# ok to cut multiple boards at once w/ a circular saw?



## CapableNovice (Jun 5, 2013)

Hi,

First post so please be patient.

I have to cut thirty 8' boards (1X3) into 2-foot lengths. I have a circular saw and a jigsaw, but nothing fancier. These are easy straight cuts but it's a total of 120 cuts if I do them individually. Boring, and slow.

Can I safely stack, say, 3 boards on top of one another and cut through them all at one time?

Thanks for any suggestions you have.


----------



## RonInOhio (Jul 23, 2010)

Probably as long as you use some sort of jig or dog to keep the boards from moving. Clamping would be a little cumbersome. Probably easier to lay out say 6-8 boards edge-to-edge.

Perhaps stack a layer or two. But you obviously need some way to keep the boards from moving. Like bench dogs or something like that.

Don't think you can go beyond 2 1/2 " depth with most circular saws.


----------



## Buckethead (Apr 14, 2013)

Yes you could… But I will suggest against it. In my opinion this is an opportunity for you to hone your circular saw cutting skills.

A few considerations:

A stable and correctly positioned cutting surface/apparatus. In my world this is called a set of saw horses. If you're short, about 32" high. If you're tall, about 36". If you are to the extreme of either, adjust accordingly.

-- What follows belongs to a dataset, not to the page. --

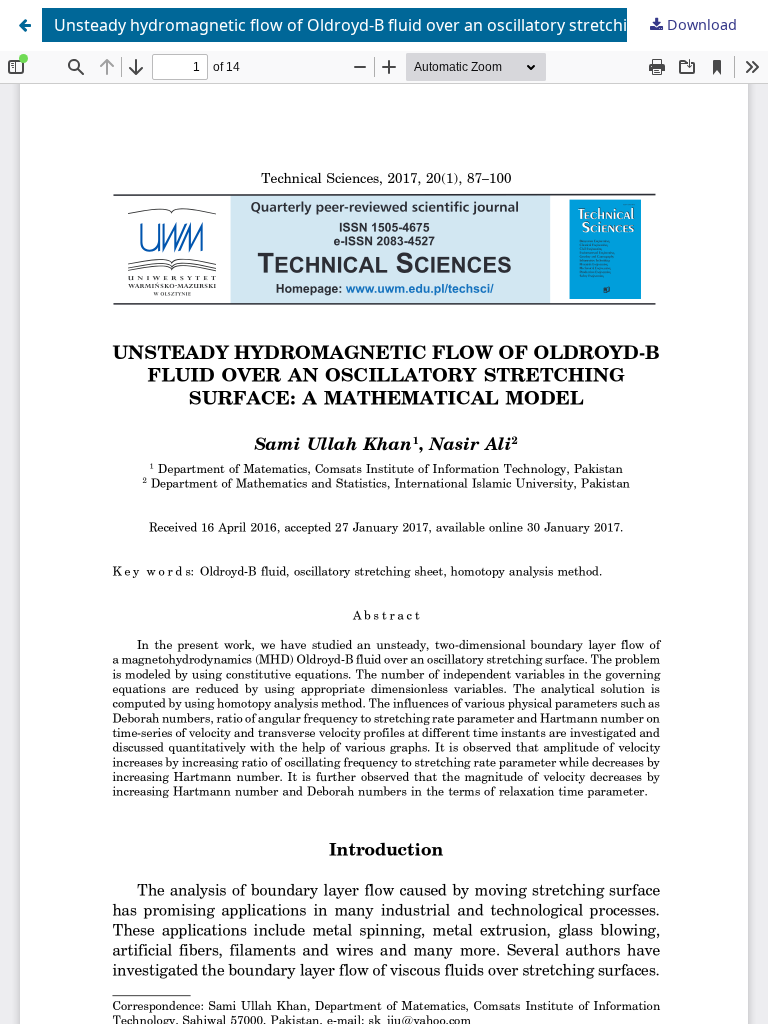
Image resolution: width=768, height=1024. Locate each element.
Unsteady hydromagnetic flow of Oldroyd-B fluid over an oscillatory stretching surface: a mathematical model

Marking: a piece of plywood or other stock such as a piece of 2×6 could be marked so you did not need to measure each piece. You need to consider tolerance. (To what degree of accuracy do you need to cut?) if these need to be exact, maybe create a fence and a stop block, along with a mark which can be transferred directly.(not on your 'table' but on your fence exactly where the surface of the board to be cut meets the fence, in your case, that sounds like 3/4" above the table. You could get fancy here, but probably unnecessary.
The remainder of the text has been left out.